PROBLEM TO SOLVE. How many lines of the data hold the word "search"? State the number and nothing else.

□ □ □ □

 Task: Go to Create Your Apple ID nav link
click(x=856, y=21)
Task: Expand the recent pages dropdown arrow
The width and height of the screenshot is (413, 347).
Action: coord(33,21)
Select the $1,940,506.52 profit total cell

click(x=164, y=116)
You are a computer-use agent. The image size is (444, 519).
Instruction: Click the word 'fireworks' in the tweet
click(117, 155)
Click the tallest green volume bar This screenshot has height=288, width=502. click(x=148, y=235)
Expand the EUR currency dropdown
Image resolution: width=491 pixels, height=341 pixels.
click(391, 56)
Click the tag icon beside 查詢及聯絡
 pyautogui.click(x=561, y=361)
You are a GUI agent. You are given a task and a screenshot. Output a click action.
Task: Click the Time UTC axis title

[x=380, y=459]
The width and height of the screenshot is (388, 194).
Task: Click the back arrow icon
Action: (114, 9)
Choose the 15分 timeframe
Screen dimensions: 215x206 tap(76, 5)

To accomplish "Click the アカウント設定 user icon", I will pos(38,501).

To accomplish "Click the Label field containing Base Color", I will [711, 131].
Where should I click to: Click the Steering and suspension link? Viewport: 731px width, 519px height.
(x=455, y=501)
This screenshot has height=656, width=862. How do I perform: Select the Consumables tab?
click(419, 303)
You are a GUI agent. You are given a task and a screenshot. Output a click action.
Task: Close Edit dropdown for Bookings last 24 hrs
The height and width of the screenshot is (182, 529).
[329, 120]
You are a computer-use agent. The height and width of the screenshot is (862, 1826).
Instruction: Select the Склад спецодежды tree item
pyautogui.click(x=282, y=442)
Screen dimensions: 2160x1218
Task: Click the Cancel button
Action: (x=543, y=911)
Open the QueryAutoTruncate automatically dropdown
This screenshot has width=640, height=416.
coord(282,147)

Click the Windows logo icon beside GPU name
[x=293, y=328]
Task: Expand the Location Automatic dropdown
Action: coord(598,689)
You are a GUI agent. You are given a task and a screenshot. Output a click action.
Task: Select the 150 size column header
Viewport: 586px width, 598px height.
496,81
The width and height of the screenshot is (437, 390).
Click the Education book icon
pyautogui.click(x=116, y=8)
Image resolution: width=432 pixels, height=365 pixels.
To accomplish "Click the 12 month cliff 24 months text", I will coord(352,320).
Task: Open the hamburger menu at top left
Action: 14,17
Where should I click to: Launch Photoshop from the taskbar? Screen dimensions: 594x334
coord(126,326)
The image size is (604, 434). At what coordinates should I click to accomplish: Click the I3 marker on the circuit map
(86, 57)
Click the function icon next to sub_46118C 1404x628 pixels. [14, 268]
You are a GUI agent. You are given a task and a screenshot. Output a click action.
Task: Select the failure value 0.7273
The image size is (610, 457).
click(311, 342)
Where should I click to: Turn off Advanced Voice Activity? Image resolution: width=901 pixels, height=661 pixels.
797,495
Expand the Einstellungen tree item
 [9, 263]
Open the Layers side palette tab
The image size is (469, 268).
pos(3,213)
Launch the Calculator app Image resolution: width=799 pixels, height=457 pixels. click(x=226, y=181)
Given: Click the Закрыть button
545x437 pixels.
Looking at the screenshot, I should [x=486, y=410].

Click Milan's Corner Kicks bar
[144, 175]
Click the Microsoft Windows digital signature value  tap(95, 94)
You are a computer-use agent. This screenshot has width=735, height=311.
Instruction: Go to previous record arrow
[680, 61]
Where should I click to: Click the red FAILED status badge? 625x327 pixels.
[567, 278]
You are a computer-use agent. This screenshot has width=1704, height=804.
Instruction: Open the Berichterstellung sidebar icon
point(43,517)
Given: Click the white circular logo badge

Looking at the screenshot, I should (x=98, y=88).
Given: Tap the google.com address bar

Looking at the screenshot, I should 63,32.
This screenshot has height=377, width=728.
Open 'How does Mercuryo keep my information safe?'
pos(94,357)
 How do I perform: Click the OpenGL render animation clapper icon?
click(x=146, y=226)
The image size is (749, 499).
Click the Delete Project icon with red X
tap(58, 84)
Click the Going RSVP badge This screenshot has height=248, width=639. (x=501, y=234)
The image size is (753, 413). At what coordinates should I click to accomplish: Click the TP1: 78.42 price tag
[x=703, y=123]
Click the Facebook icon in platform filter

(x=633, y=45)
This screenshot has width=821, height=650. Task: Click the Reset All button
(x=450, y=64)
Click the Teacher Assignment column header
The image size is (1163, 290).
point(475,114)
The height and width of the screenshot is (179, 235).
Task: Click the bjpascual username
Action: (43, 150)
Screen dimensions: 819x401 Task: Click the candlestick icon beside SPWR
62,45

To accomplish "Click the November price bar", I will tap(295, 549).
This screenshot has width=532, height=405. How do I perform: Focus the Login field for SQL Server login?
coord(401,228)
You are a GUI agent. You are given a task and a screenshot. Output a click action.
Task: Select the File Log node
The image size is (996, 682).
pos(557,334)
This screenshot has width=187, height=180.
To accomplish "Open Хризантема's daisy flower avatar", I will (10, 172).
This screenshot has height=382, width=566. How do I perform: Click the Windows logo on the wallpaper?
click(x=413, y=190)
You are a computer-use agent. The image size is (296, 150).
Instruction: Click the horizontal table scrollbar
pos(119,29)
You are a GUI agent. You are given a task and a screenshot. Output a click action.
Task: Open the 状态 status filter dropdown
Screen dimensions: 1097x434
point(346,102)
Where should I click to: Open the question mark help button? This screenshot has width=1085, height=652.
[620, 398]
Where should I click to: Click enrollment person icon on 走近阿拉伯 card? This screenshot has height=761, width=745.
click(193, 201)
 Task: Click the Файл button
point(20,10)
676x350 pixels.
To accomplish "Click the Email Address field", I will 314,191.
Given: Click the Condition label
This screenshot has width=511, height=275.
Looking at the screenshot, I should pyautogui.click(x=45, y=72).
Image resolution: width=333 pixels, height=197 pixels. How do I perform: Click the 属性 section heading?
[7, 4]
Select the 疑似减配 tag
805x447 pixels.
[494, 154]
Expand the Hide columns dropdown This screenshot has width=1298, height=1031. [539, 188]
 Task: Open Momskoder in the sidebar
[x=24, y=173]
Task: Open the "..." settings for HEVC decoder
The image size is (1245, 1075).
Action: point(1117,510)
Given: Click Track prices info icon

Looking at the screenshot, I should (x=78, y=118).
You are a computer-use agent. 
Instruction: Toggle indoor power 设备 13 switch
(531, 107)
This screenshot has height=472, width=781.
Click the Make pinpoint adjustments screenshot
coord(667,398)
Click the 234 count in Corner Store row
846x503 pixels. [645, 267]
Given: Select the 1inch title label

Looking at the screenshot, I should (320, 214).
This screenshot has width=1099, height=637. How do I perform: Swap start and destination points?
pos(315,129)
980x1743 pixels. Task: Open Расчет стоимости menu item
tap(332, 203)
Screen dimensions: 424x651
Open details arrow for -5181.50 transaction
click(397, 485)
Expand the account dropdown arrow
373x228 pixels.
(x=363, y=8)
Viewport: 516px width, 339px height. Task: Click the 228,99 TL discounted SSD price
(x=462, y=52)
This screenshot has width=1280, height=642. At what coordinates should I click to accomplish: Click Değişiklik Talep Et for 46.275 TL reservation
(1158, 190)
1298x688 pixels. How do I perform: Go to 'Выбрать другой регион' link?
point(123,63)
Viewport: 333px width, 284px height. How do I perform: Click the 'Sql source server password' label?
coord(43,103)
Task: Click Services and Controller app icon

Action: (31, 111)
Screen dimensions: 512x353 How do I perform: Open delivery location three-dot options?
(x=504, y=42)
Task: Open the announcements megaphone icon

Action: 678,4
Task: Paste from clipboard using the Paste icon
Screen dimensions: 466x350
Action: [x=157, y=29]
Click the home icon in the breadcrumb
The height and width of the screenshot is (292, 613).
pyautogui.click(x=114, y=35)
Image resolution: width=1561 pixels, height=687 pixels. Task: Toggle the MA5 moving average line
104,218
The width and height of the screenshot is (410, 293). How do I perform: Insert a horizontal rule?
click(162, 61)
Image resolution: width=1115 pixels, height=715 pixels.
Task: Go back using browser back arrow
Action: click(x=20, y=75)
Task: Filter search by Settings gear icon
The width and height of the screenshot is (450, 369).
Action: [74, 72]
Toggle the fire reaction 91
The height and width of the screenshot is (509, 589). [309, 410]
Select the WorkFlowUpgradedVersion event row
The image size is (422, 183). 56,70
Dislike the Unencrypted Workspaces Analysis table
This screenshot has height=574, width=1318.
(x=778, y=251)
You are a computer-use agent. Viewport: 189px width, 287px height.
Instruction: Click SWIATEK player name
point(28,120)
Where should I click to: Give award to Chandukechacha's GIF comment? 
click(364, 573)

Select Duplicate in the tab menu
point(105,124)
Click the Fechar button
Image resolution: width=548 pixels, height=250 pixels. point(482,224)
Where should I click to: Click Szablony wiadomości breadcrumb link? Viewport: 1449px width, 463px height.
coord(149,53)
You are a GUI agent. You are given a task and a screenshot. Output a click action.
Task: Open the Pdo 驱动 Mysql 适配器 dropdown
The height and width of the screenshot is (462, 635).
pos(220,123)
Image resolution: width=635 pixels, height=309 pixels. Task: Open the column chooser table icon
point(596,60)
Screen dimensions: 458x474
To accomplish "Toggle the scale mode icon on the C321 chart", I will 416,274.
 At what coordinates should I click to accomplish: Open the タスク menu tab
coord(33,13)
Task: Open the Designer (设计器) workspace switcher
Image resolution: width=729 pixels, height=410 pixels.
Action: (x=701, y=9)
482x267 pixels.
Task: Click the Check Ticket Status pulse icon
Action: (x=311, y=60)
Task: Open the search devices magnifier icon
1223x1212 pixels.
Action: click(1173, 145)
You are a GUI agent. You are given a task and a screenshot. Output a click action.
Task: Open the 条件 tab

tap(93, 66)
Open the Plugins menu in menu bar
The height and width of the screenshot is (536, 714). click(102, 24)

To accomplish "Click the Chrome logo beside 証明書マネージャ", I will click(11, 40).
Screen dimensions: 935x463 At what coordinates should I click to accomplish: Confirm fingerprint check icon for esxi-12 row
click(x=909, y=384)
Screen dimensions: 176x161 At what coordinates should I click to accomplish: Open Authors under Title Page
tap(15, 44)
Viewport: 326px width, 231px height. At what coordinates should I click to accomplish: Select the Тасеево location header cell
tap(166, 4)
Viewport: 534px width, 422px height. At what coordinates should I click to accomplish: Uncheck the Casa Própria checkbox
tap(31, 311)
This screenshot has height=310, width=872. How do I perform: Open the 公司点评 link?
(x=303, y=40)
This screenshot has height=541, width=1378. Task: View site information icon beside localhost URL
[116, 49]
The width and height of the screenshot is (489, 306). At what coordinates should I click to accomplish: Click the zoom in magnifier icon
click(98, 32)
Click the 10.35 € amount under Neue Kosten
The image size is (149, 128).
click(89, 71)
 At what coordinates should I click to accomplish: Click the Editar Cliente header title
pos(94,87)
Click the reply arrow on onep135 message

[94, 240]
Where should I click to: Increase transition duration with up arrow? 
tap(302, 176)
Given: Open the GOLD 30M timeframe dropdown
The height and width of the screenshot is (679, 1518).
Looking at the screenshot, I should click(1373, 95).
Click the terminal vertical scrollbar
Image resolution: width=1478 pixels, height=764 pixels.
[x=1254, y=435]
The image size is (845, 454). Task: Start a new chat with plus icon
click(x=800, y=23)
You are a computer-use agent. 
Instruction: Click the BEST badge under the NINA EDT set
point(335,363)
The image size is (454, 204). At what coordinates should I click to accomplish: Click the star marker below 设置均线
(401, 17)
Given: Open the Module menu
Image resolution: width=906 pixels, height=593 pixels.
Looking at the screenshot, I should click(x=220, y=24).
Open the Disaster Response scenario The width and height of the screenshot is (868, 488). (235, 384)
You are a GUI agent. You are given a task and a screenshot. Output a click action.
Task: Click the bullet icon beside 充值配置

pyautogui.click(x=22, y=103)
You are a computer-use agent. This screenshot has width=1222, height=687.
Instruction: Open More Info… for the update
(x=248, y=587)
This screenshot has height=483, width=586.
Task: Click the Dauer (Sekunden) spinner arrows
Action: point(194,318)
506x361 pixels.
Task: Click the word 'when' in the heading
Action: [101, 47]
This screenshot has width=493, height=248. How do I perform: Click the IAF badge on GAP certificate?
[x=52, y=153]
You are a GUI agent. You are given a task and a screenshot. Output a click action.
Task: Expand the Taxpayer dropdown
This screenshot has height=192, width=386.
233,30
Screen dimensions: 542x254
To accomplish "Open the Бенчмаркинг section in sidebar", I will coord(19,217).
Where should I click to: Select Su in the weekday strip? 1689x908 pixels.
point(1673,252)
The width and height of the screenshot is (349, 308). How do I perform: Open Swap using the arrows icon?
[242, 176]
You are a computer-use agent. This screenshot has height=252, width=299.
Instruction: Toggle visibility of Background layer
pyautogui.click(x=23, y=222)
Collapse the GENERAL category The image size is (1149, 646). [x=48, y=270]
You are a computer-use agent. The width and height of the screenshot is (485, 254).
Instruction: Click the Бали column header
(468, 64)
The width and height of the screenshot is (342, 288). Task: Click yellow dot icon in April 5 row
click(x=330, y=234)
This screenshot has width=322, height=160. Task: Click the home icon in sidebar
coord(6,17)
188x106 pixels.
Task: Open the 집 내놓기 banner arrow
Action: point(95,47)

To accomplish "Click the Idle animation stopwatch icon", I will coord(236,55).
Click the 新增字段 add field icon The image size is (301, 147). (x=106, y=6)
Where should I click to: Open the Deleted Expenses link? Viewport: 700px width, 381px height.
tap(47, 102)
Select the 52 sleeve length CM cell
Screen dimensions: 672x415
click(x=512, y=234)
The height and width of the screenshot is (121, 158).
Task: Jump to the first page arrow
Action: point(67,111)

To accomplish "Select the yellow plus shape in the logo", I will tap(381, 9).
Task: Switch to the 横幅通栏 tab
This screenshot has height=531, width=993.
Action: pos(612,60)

□ □ □ □

ANSWER BOX. 2